“If sodium intake is physiologically determined, then our national nutrition guidelines and policies must reflect that reality,” says lead author David McCarron. (Credit: Sylvia Wright/UC Davis News Service)

UC DAVIS (US)—Researchers have found compelling evidence indicating that humans naturally regulate their salt intake within a narrowly defined physiologic range. The new analysis questions the scientific logic and feasibility of the decades-long effort to limit salt intake in humans.

The finding comes as two federal panels begin work on 2010 Dietary Guidelines for Americans. The panels are considering nutrition policies that would lower current sodium intake recommendations and set in motion policies regulating the amount in food. The issue of whether sodium intake is a physiologic parameter that public policy cannot change has never before been considered.

Researchers from the University of California, Davis, and Washington University in St. Louis examined data from sodium intake studies worldwide and a critical body of neuroscience research on sodium appetite (innate behaviors that drive us to consume salt). The analysis is scheduled to be released online Thursday, Oct. 15, in the Clinical Journal of the American Society of Nephrology.

This study challenges the relevance of regulatory or legislative intervention by identifying evidence, which must be taken into account as U.S. guidelines are being reevaluated, and even more restrictive policies considered.

“If sodium intake is physiologically determined, then our national nutrition guidelines and policies must reflect that reality,” says lead author David McCarron, an adjunct professor with the Department of Nutrition at UC Davis. “It is unrealistic to attempt to regulate America’s sodium consumption through public policy when it appears that our bodies naturally dictate how much sodium we consume to maintain a physiologically set normal range. To do otherwise will expend valuable national and personal resources against unachievable goals.”

The researchers evaluated 24-hour urinary sodium excretion, the standard measure of daily sodium intake, from 19,151 individuals collected in 62 previously published surveys from 33 countries worldwide. In contrast to the widely held notion that salt intake has reached extreme levels in Western societies, the analysis indicates that daily sodium intake across a wide range of “food environments” tracks within a relatively narrow range: 117 mmol-212 mmol (2,700-4,900 mg). In addition, previous studies provide supportive evidence that adult humans naturally seek this range of sodium intake.

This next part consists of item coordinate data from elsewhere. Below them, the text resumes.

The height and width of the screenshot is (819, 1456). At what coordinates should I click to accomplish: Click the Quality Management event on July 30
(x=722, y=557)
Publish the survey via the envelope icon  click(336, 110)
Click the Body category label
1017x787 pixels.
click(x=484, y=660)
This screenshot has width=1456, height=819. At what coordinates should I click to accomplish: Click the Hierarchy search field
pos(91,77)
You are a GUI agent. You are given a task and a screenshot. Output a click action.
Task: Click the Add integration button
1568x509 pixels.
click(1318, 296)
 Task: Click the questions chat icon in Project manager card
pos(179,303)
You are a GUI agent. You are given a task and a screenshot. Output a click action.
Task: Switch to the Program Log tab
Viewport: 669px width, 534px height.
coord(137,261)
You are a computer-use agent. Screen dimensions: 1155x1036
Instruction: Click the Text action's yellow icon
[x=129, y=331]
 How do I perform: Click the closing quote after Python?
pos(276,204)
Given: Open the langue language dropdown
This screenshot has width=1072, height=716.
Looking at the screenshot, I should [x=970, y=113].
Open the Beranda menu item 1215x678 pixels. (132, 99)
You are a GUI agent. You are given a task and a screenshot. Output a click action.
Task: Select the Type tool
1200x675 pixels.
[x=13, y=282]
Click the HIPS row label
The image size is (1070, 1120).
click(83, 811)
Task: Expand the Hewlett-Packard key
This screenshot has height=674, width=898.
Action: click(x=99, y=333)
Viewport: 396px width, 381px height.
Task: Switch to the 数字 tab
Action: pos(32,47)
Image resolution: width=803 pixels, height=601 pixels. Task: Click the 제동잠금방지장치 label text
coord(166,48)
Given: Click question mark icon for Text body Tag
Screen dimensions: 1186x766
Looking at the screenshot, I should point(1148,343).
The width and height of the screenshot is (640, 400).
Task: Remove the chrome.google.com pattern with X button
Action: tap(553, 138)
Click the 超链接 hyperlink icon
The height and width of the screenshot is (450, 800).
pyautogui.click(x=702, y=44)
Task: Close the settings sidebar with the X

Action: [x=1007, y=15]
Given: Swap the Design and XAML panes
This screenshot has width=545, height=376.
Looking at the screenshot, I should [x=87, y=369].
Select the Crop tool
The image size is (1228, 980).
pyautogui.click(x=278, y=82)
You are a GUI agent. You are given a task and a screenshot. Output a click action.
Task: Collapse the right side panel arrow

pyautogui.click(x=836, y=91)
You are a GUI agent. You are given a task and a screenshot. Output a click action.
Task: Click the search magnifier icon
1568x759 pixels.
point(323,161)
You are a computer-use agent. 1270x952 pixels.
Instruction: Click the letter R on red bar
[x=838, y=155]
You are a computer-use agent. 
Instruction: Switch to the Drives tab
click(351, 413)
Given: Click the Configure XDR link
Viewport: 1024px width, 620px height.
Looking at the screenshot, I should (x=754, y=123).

Further, the authors highlight neuroscience research in animal models demonstrating that sodium intake is tightly controlled by critical pathways in the brain to maintain optimal function of many physiologic functions.

“Decades of neuroscience research have revealed highly sophisticated brain circuits which regulate sodium appetite by facilitating communications between the brain and multiple organs throughout the body,” says study coauthor Joel Geerling, a neuroscientist and physician formerly of Washington University and now at New
York-Presbyterian Hospital/Columbia University Medical Center.

“One purpose of these pathways is to ensure that the body is obtaining adequate sodium from the diet to fulfill physiologic needs.” Geerling says.

The 2010 Dietary Guidelines Advisory Committee and an Institute of Medicine Panel on Strategies to Reduce Sodium Intake are working to determine what the 2010 sodium intake guideline will be and how to implement strategies—including regulatory and legislative actions—to further lower Americans’ sodium intake.

However, the current daily intake guidelines call for a maximum daily intake of 2,300 mg of sodium, the equivalent of one teaspoon of table salt. These recommendations are already 17 percent lower than the lowest level of worldwide sodium intake (2,700 mg) and 38 percent lower than the worldwide average sodium intake (3,700 mg).

According to study coauthor Judith Stern, professor of nutrition at UC Davis and a past member of the 1985 Dietary Guidelines Advisory Committee, “If this body of evidence is not taken into account, updates to the Dietary Guidelines or regulatory actions are based on partial science. Clearly, before dietary sodium intake can or should be modified, additional discussion and analysis are required.”